Nestled in the Dayton’s Bluff neighborhood of St. Paul, Darul Uloom Youth, Family, and Community Center shares its name with the mosque next door, the former St. John’s church. Far off the beaten tracks of the Twin Cities’ art circuit, I am here to see Anomalous Expansion, a group exhibition curated by Mohamud Mumin and the first of its kind to bring together visual art created by six Somali American artists. Following spray-painted signs in the hallway, I climb the stairs and find the first of four rooms (and a rooftop!) turned temporary gallery. Suddenly, I am surrounded: a group of boys, young teenagers, bustle through the gallery. “Don’t touch it,” they tell each other. “It’s art!”

Mohamed Hersi, untitled paintings, installation view. Photo courtesy of Mohamud Mumin.

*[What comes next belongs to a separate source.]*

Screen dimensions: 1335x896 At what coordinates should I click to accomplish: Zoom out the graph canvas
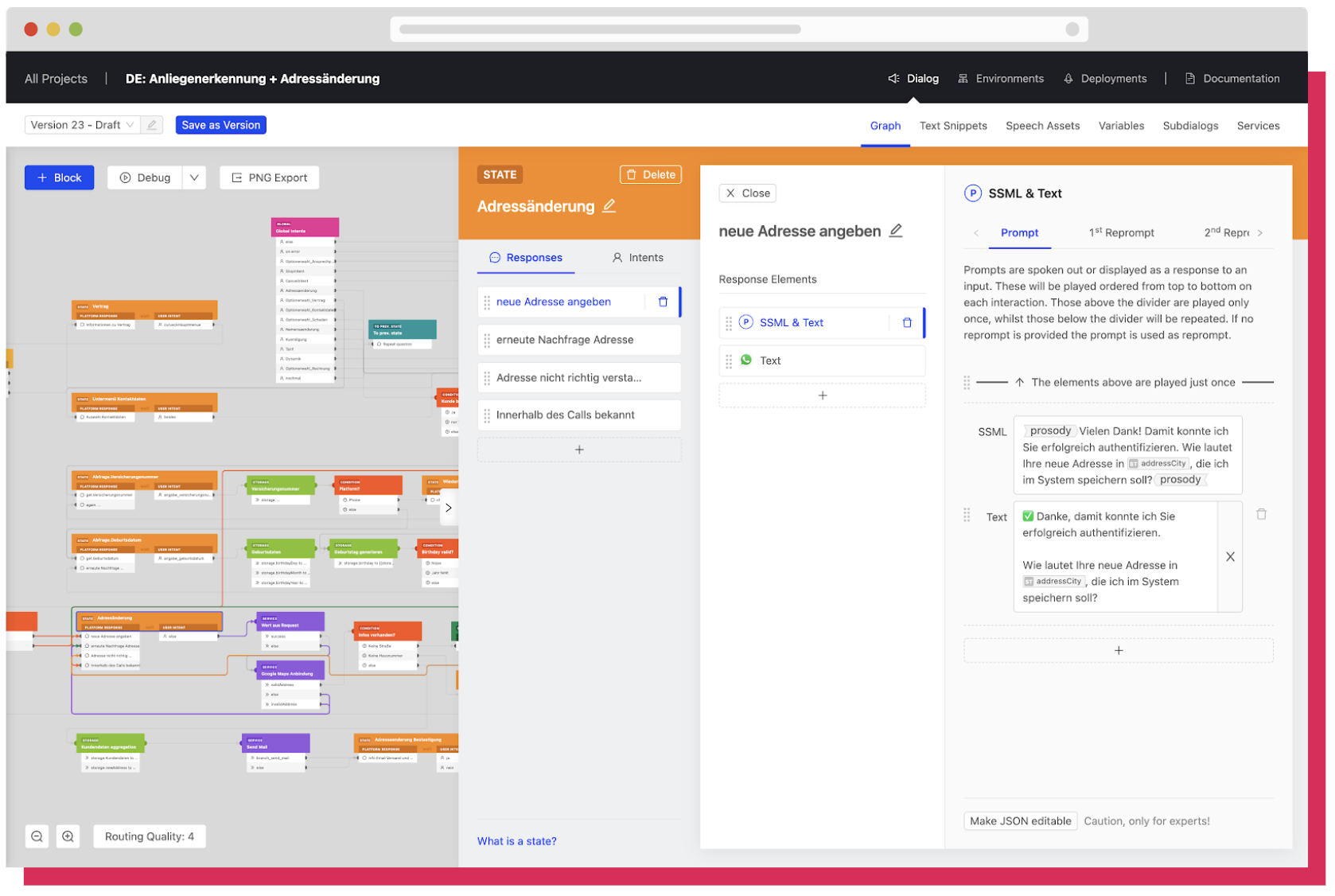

When Mumin, whose visual storytelling has gained local and national recognition with projects such as Dhallinyarada/The Youth and Xusuus Sahmis/Scouting Memory, first saw the building, “the space asked us to do this,” he says at the panel discussion about the show. In order to get permission to use the building for what the handsome press release (designed by Kaamil Haider) calls “a landmark exhibition,” the artists agreed to abide by Muslim articles of faith: no figurative painting is included. “Creating a figure means doing god’s work,” Mohamed Hersi explains to me. For Hersi, that meant a departure from his usual creative practice and challenged him to explore new artistic terrain in a series of untitled abstract paintings. If at first glance such compromise seems to signal a form of voluntary censorship, it bears remembering that similar gestures in other institutional settings have been applauded for the respect they convey. At the Minneapolis Institute of Art, a recent exhibition left a vitrine intended for a Native American artifact empty to convey respect for the beliefs of its makers and culture of origin.

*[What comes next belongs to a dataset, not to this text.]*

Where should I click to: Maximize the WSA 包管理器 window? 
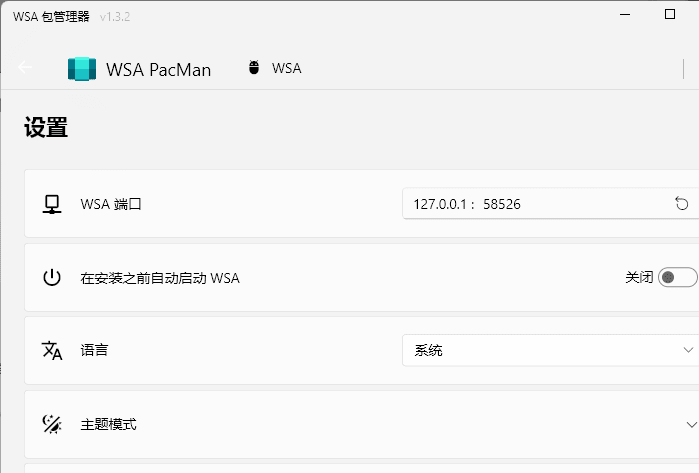[x=670, y=14]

Ifrah Mansour, Isug (Wait). Photo courtesy of Mohamud Mumin.

The title, “anomalous expansion,” refers to the strange chemistry of water: rather than lose volume when its temperature drops between 4 and 0 degrees Celsius, right before freezing, it expands. This anomaly results in ice initially forming on the surface, starting with a thin sheet of ice that protects the aquatic life below. Mumin, a University of Minnesota alum with a degree in chemistry, sees Anomalous Expansion as a metaphor for the flourishing of the Somali community in Minnesota. Besides, the vocabulary of visual art literally expands the traditional forms of Somali culture, whose rich history is on display at the Somali Museum of Minnesota in Minneapolis, an institution eloquently represented by Osman Ali at the opening reception. There, artifacts from Somalia are gathered and preserved. But, as Haider puts it, a culture risks becoming stagnant if it only looks to the past. Such conservatism is a well-documented phenomenon among immigrant communities across the globe, likely to occur whenever and wherever a cultural community fears for its survival. Thus Anomalous Expansion signals the health of the community: the artists balance reverence for their Somali roots with an appetite for new forms of expression.

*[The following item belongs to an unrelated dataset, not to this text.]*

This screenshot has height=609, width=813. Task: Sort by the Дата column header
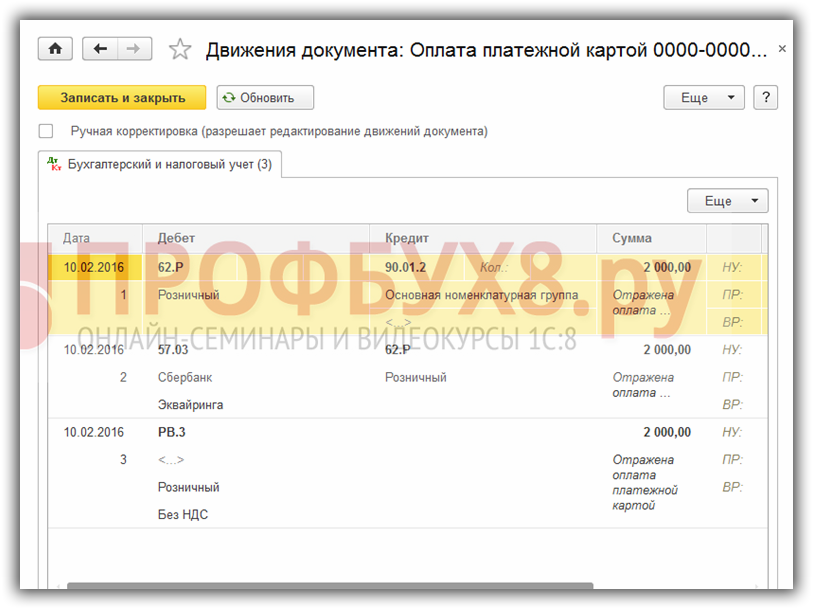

Even two years ago, says Ifrah Mansour, a multimedia performance and installation artist, the idea of showing her artwork in a space like Darul Uloom (which means “House of Knowledge”) was inconceivable. “East Africans were not there yet,” she remembers. “They were not valuing art.” Contemplating what has changed, the artists acknowledge the education necessary to familiarize their community with the strange, contemplative rites and participatory practices of contemporary art. In the catalog that accompanies the exhibition, Mumin emphasizes the goals of normalizing “the possibility of a career in the visual arts for Somali youth,” offering role models, supporting policies that will advance and support Somali visual arts, and creating opportunities for Somali artists to show their work. Community, then, plays a central role in the conceptual framing of Anomalous Expansion.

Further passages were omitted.